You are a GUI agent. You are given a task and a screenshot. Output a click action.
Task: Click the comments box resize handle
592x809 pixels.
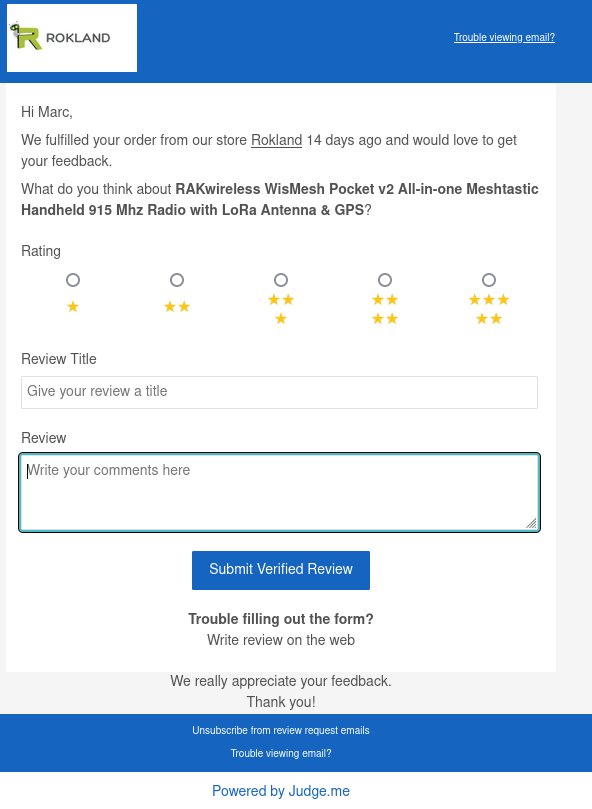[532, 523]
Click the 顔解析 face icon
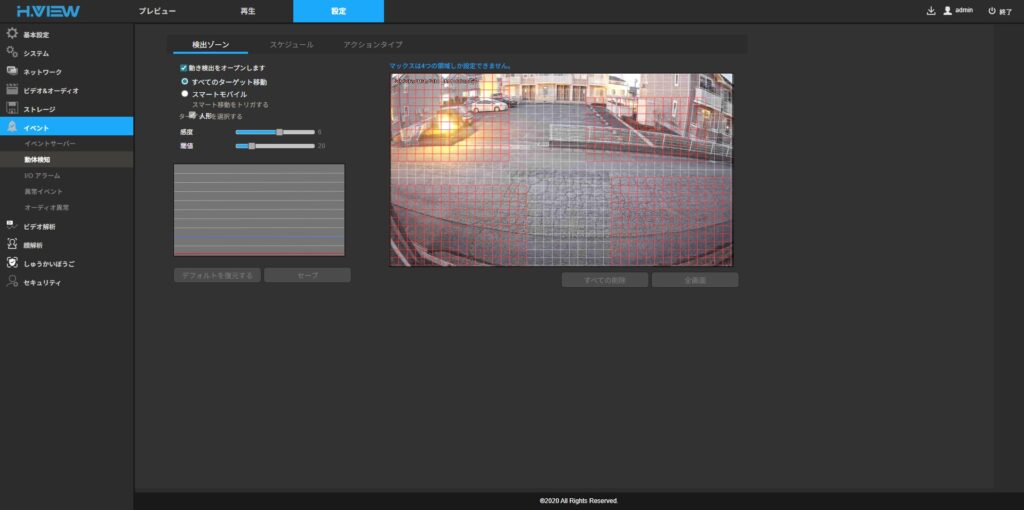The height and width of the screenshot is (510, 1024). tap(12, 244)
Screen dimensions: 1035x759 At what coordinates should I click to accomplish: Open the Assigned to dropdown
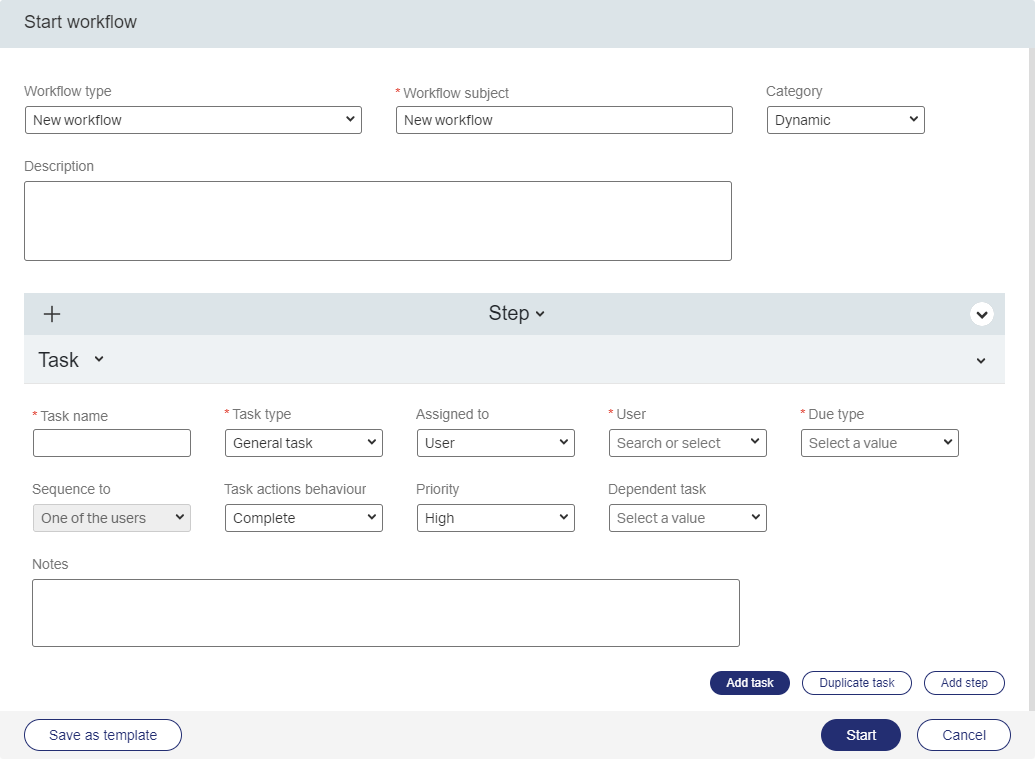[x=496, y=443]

**REQUIREMENTS:**
Rewrite every item above with "dropdown" replaced by "drop-down menu", leaving everything else unchanged. Omit the pictures from your answer.

**COMPLETE OUTPUT:**
You are a GUI agent. You are given a task and a screenshot. Output a click action.
Task: Click the comments box resize handle
592x809 pixels.
[532, 523]
Click the 顔解析 face icon
The height and width of the screenshot is (510, 1024). tap(12, 244)
Screen dimensions: 1035x759 At what coordinates should I click to accomplish: Open the Assigned to drop-down menu
[x=496, y=443]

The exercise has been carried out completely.